ESTRATTO

Cecilia Gasdia

Verona 1960 - vivente
Download PDF

Caso unico, quello di Cecilia Gasdìa, soprano lirico (Verona 14 agosto 1960) nella storia del teatro. Ragazzina, sognava di entrare nella scuola di aeronautica ma quando si presentò fu scartata, non tanto per la troppo giovane età quanto per un motivo inoppugnabile: essere di sesso femminile. Lei ci rimase male. Però quarant’anni dopo, cambiate le leggi, il brevetto di pilota lo prese. Intanto, a 19 anni, campionessa di sci, atleta, maturità classica e diploma di pianoforte (10 e lode), iscritta all’università a lingue, Cecilia scoprì di avere anche un altro atout: una voce promettente. Fu ammessa nel coro dell’Arena.

DATI GREZZI
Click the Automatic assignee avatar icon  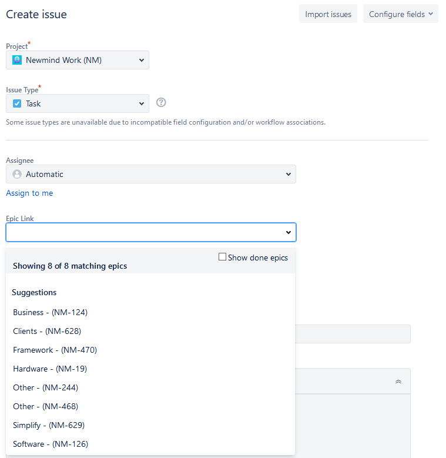click(17, 175)
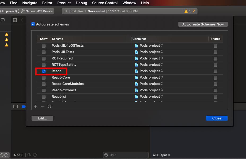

COSE DA FARE
1. Nel profilo di Cecilia Gasdia, per quale motivo lei fu scartata dalla scuola di aeronautica?
2. Scrivi il seguito del profilo di Cecilia Gasdia, partendo subito dopo l'ultima frase.

RISPOSTE SCRITTE
1. Perché era di sesso femminile.

2.
Il 7 agosto 1980 cantò in quel famoso Requiem diretto da Riccardo Muti (unica apparizione del Maestro nel celebre anfiteatro) dedicato alle vittime della fame e della violenza nel mondo. Fu una serata di commozione devastante: 5 giorni prima era avvenuta la strage alla stazione di Bologna. In ottobre di quell’anno, spinta della sua maestra Rina Malatrasi, Cecilia “provò” a iscriversi al Concorso Rai Voci Nuove per la Lirica intitolato a Maria Callas. Lo vinse. Mentre la incoronavano, le fu chiesto E adesso cosa pensa di fare? Lei profetò “Cantare alla Scala, naturalmente”. Nel mese di dicembre Muti, allora direttore musicale del Maggio Musicale Fiorentino, la chiamò per la sua prima audizione: fu confermata per I Capuleti e i Montecchi di Bellini. Intanto, nel 1981 debuttò con gli altri vincitori del Concorso Rai, come protagonista di Luisa Miller di Verdi al Teatro Fraschini di Pavia, sotto la direzione di Gianandrea Gavazzeni.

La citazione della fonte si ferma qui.